Rodgers, the 1972 Heisman winner, may have had the best story of the night. He told about how he always wanted to make $100,000 in a year. Rodgers was drafted out of high school to play baseball for the Dodgers, but they only offered him $25,000 a year for three years. That wasn’t $100,000 in his mind.
He had no interest in Nebraska at the time because he wanted to go to USC, a school that produced Heisman Trophy winners like Mike Garrett and O.J. Simpson — who made $100,000 a year.
But Nebraska coach Bob Devaney told him if he came to Nebraska he could play both baseball and football for four years, and then he could make $100,000.
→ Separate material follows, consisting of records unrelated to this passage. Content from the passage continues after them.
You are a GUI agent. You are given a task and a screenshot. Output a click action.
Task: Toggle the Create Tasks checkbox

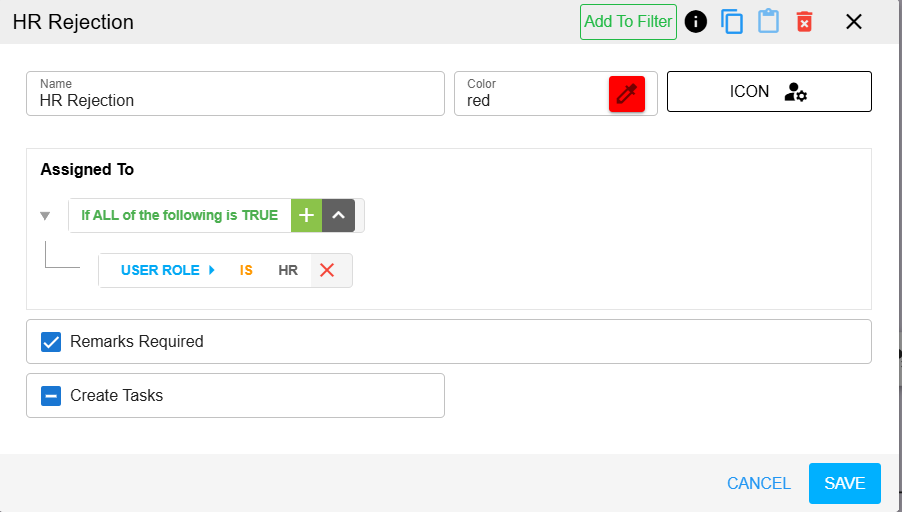(51, 396)
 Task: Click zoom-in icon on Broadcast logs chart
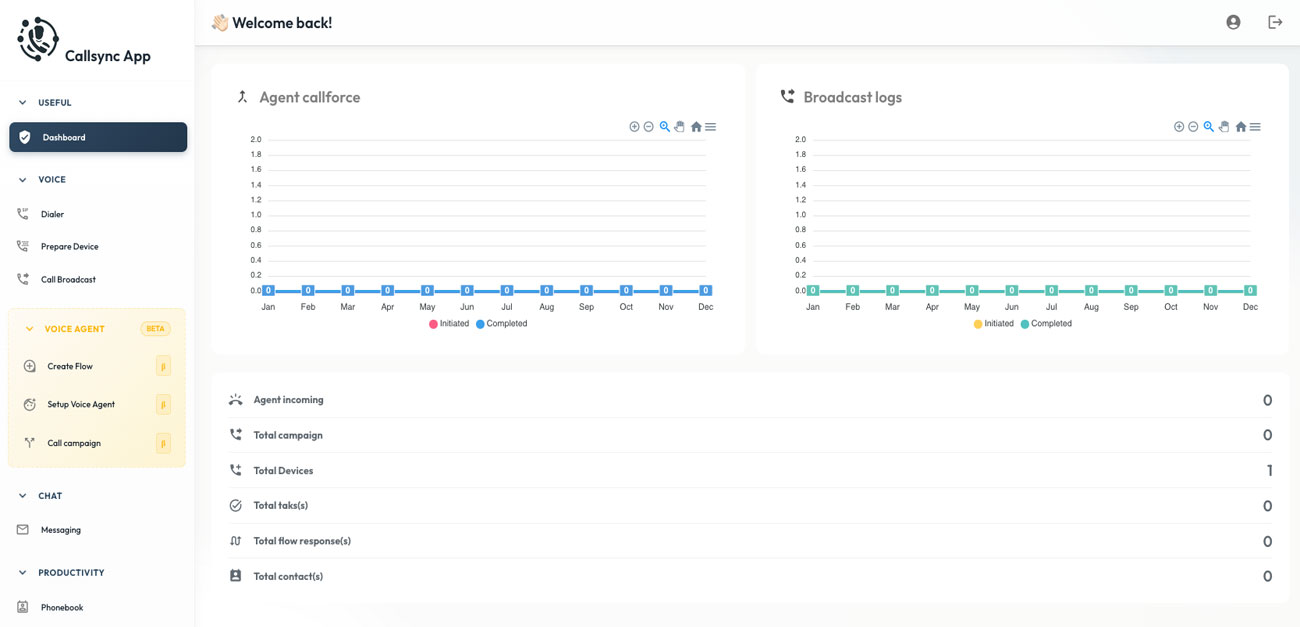click(1178, 126)
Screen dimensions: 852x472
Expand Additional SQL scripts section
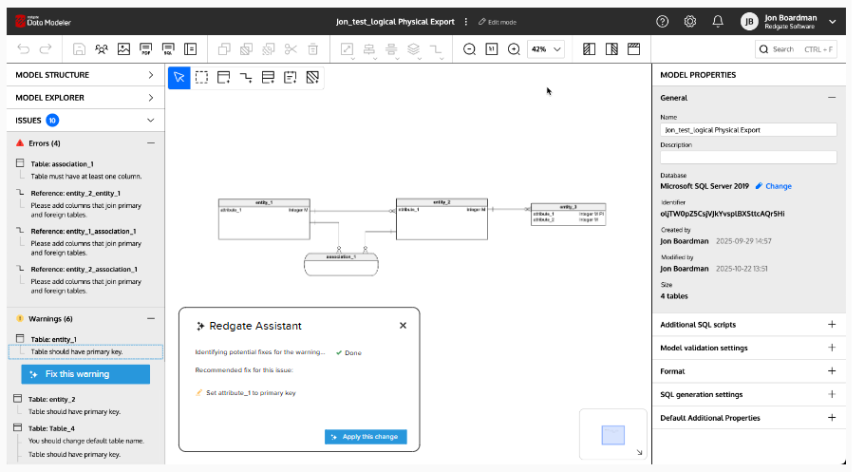(831, 325)
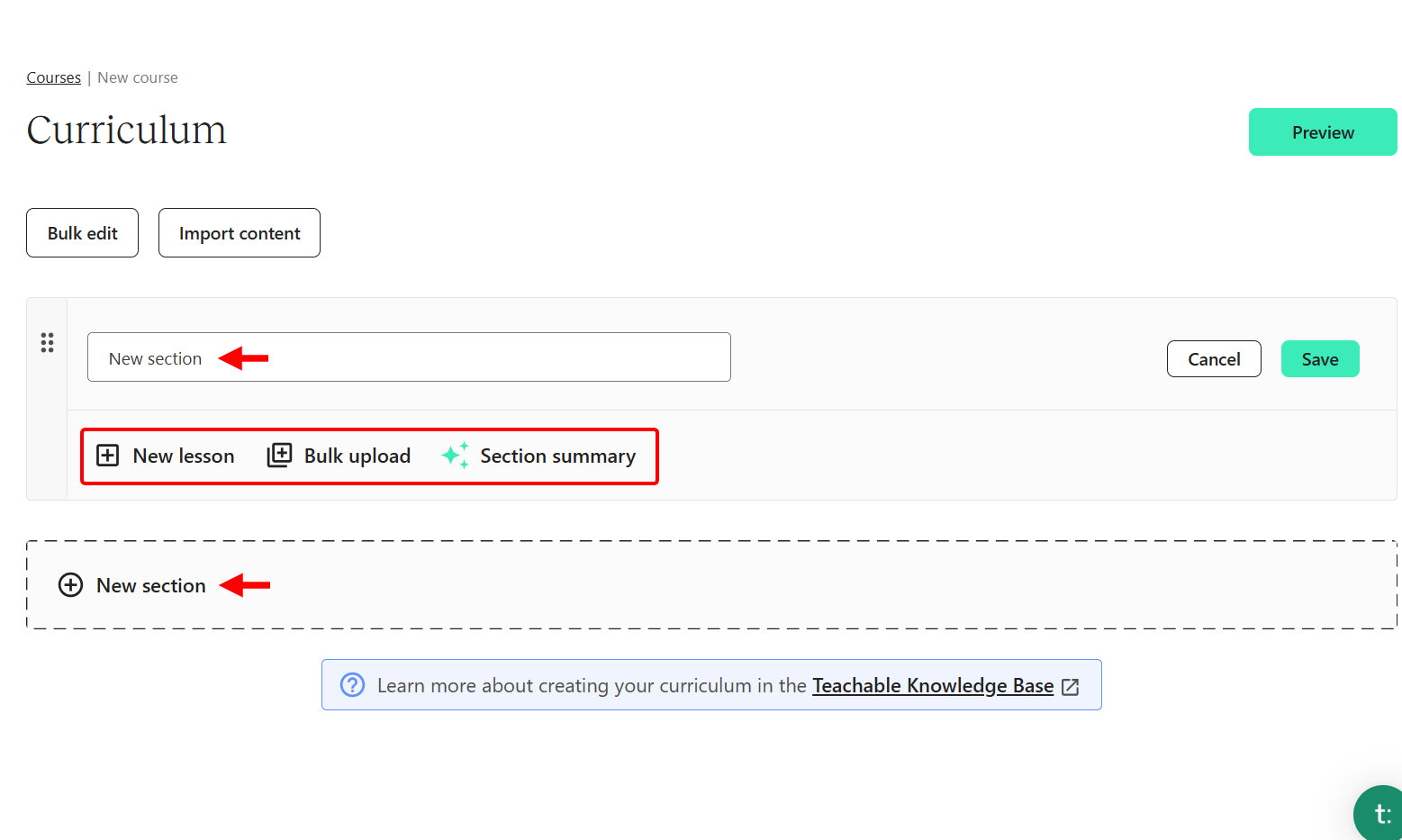Grab the section drag handle icon
1402x840 pixels.
coord(47,343)
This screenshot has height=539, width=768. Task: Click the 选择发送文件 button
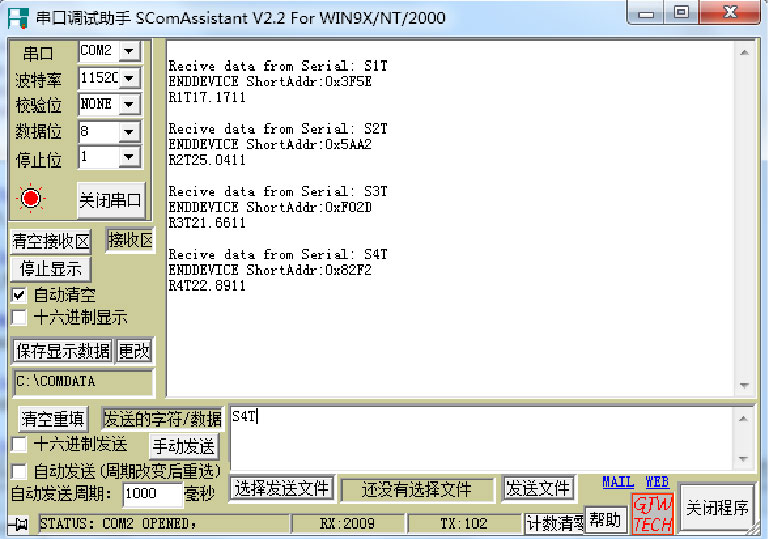[x=281, y=489]
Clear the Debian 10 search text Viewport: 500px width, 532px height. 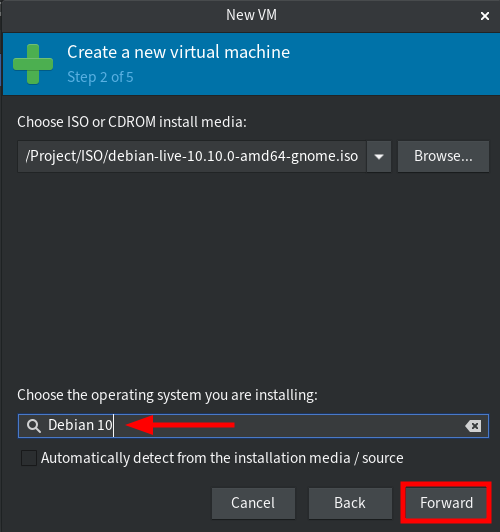pyautogui.click(x=473, y=426)
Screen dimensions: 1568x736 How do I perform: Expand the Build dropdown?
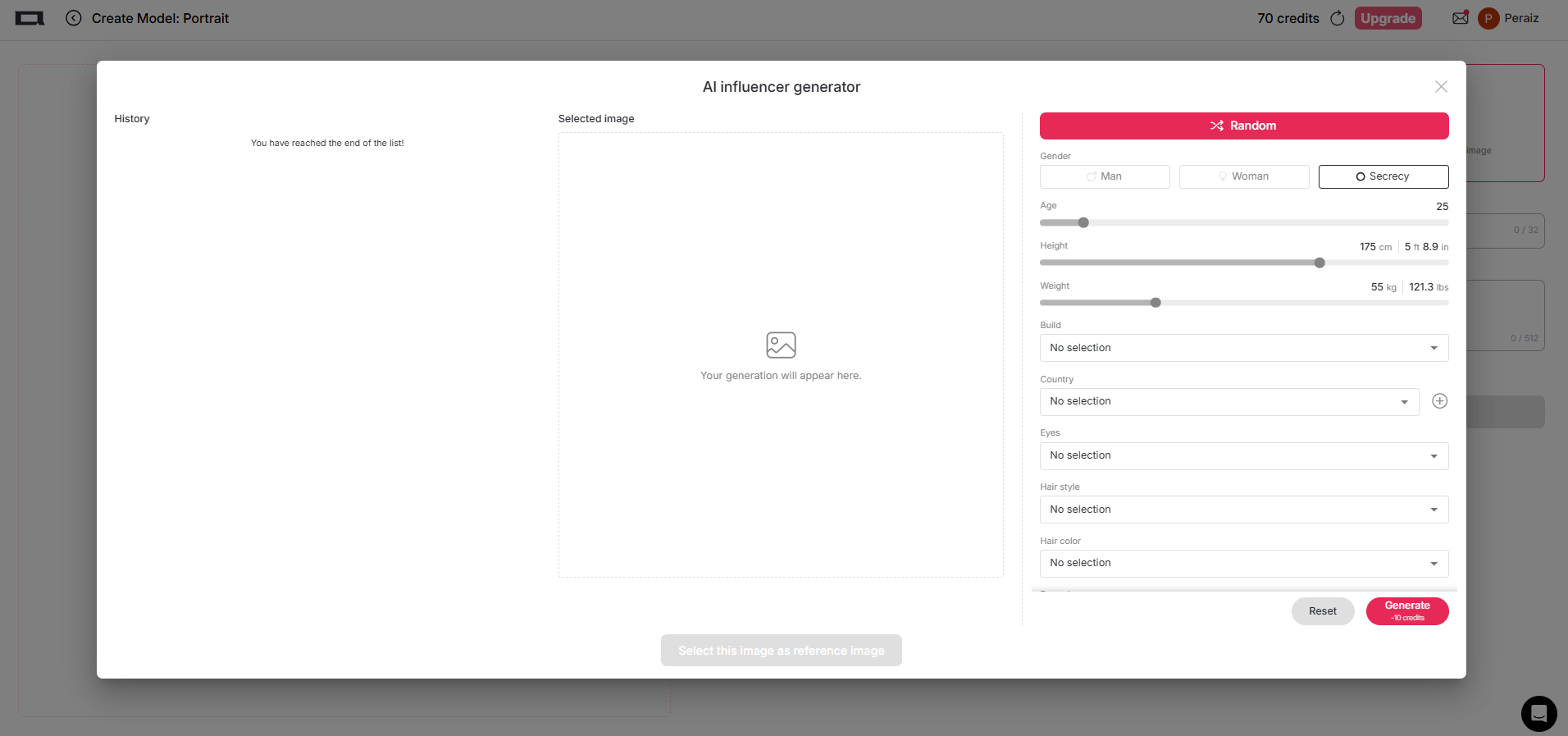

Later in his career, Devaney told Rodgers if he gave up baseball and concentrated on football, the university would promote him for the Heisman, so that’s what he did.
After winning the Heisman, he was drafted by the San Diego Chargers who offered him $50,000 a year for three years. He wanted more.
So he went up to Montreal to check out the CFL team there, and recalled a conversation with a Montreal official.
“He said, ‘What is it going to take for you to bring that Heisman and come to Montreal and play Canadian football?” Rodgers recalls. “I said $100,000. He said, ‘OK.’”
The storytelling time was a part of the Tom Dinsdale Automotive Nebraska Greats Foundation Golf Classic presented by First State Bank.
The Heisman Trophy winners signed autographs early Friday morning. That led into the golf portion of the day which began at 12:30 p.m. with a shotgun start.
It was all part of a fundraising effort by the Nebraska Greats Foundation, an organization founded by former Husker linebacker Jerry Murtaugh to help former college athletes in need from any one of 15 colleges in the state.
“I’m thrilled,” Murtaugh said of the turnout for Friday’s event. “You know every (charity) needs money. All the foundations are great. We’re just unique in what we do. We help our own athletes. Where does it start? In the state of Nebraska because we back our athletes in every sport. It’s something I’m so proud of.”
The evening with the Heisman winners came just about one week after the Nebraska Greats Foundation had a volleyball event in Grand Island featuring Nebraska coach John Cook, former Husker coach Terry Pettit and Creighton coach Kirsten Booth.
“This is Grand Island, Nebraska,” Murtaugh said. “They get involved. They love Nebraska athletics. This is what it’s about. Everybody pitches in, everybody helps.”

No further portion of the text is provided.